Literally, news articles are written and go viral about "black couple has white baby", whereas there has never been an article "Two 6'3" people have an adult child who is only 5'5""
If you had a series of 100,000 parents+genetic children paraded in front of you, do you think it would be more common to see two parents who are both rather taller or both rather shorter than their child, or would it be more common to see two parents who are appear to be of one race, but their child appears to be of a different race?
If your answer isn't "I'd expect those things to happen at about the same rate", then you should question what exactly the sources are saying for the person who posted about the heritability of height vs skin tone.
The feeling I get is that many people really, really don't want race to be real. Because it if it isn't real, then you can't say there are differences among the races. So, they will argue against common sense and try to say things like height is just as heritable as skin tone as a rebuttal to the fact that pretty much always, two white parents don't give birth to black babies, and two black parents don't give birth to white babies.
I see the same kind of mental logic at play with LGBT-supporters, where there is a strong insistence that being gay is genetic, and not a choice. That way, you can't chalk it up to lifestyle choices that you can just change. Personally, I don't really see why it matters whether being gay is genetic or a choice, because there is literally nothing wrong with being gay, whether you are born that way or whether you "just" choose to be that way.
I suspect you are making a category error comparing "two parents who are both rather taller or both rather shorter than their child" and "two parents who are appear to be of one race, but their child appears to be of a different race".
To put the two into the same category, you could compare "two parents...taller or shorter than their child" and "two parents...lighter skinned or darker skinned than their child"---two aspects that are single traits. And no, I wouldn't be crazy surprised in either case, unless you were specifically thinking about Robert Wadlow and Zeng Jinlian giving birth to Chandra Bahadur Dangi or two parents of Danish descent giving birth to a child with a Bantu skin color. (And no, I don't know the relative frequencies of such events.)
The other way to resolve the category error, if you prefer to compare bundles of traits, would be two people of Italian extraction giving birth to a stereotypical Irish child. That sounds pretty unlikely, especially prior to modern travel and migration patterns.
But the real, underlying question that is the base for "many people really, really don't want race to be real" is, "So what?"
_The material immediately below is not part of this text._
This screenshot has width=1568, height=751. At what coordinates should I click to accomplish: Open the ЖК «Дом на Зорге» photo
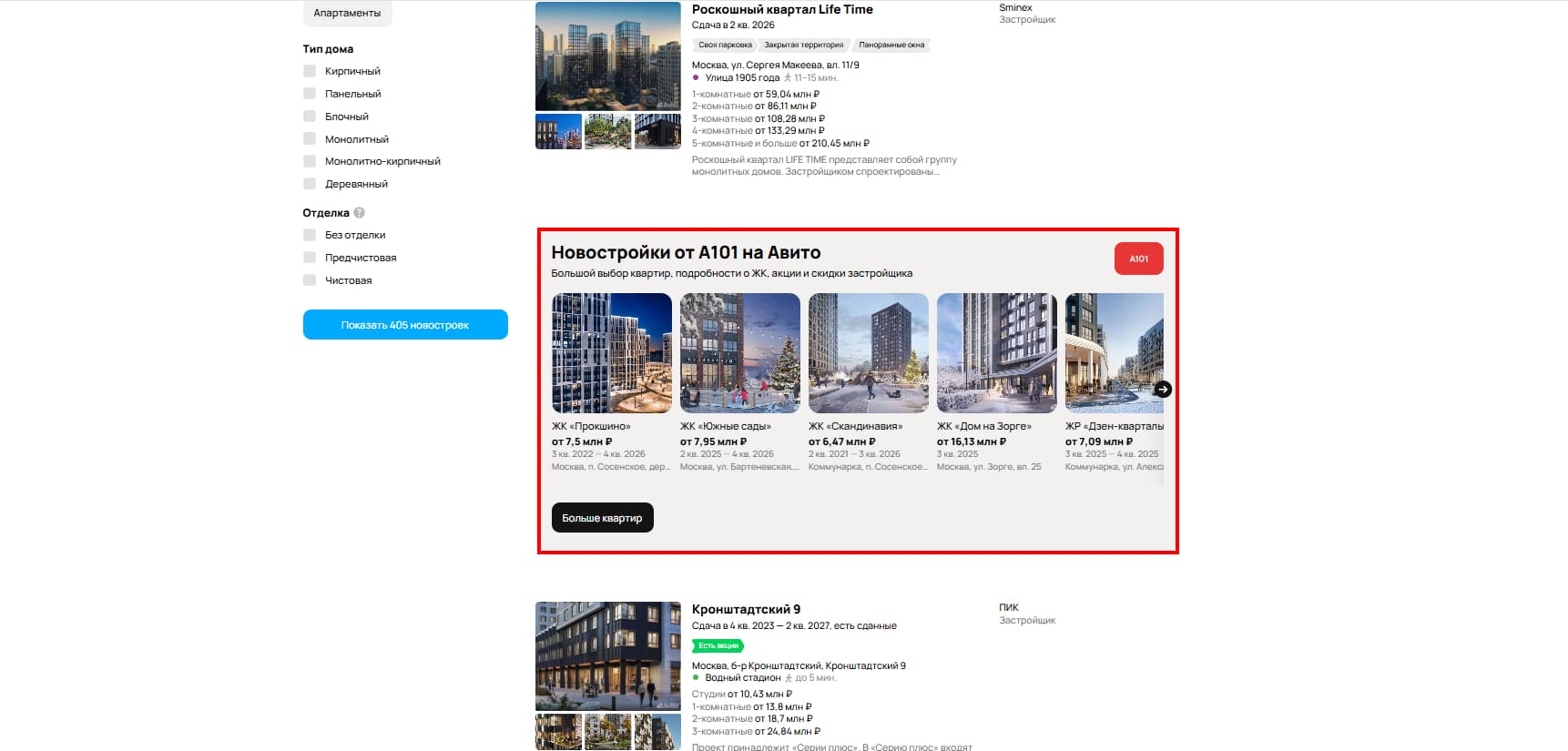click(996, 353)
Yes, human beings tend to share traits with other closely related people. So what? Individual variation is pretty large, too.
Historically, Italians and Irish were considered to be different races. Not so much today, because "race" is a social construct and the difference between the Irish, southern Europeans, and the canonical northern European isn't a big deal today.
Races are defined to be a way of applying a group of conclusions, which may be difficult to perceive directly, to an individual who has an easily perceived marker for the race. That can be more-or-less neutral to somewhat pernicious. ("You are Asian, therefore you must be lactose intolerant!" Well, maybe.) Or it can be straight up evil, especially if the conclusions you are making are simply made up to enforce your superiority to the individual.
As a result, race is either not real, or real but completely uninteresting. Any other option is intellectual laziness at best and at worst....well, it leads to poor outcomes.
Now, neither you nor I particularly care whether homosexuality is genetic or a choice, but I hope you can see how someone who has to respond to "So just don't be gay!" might prefer one over the other.
With all due respect, I don't believe you're being honest here. And that goes to my point about people wanting race to not be a social construct. I believe you're lying to yourself(or just lying to me) that you wouldn't be crazy surprised in either case.
> But the real, underlying question that is the base for "many people really, really don't want race to be real" is, "So what?"
Exactly. You don't want race to be real, you think it might be misused if it was real, and so you argue that it isn't real. That is not a compelling basis for an argument. A good argument for the earth being round is not that you're scared of people punching you in the nose if you say it is flat.
> Now, neither you nor I particularly care whether homosexuality is genetic or a choice, but I hope you can see how someone who has to respond to "So just don't be gay!" might prefer one over the other.
Yes, I can see how they would prefer that. But it has no bearing on the reality of whether being gay is genetic, or a choice, or possibly both, and really has no place in scientific analysis of sexuality.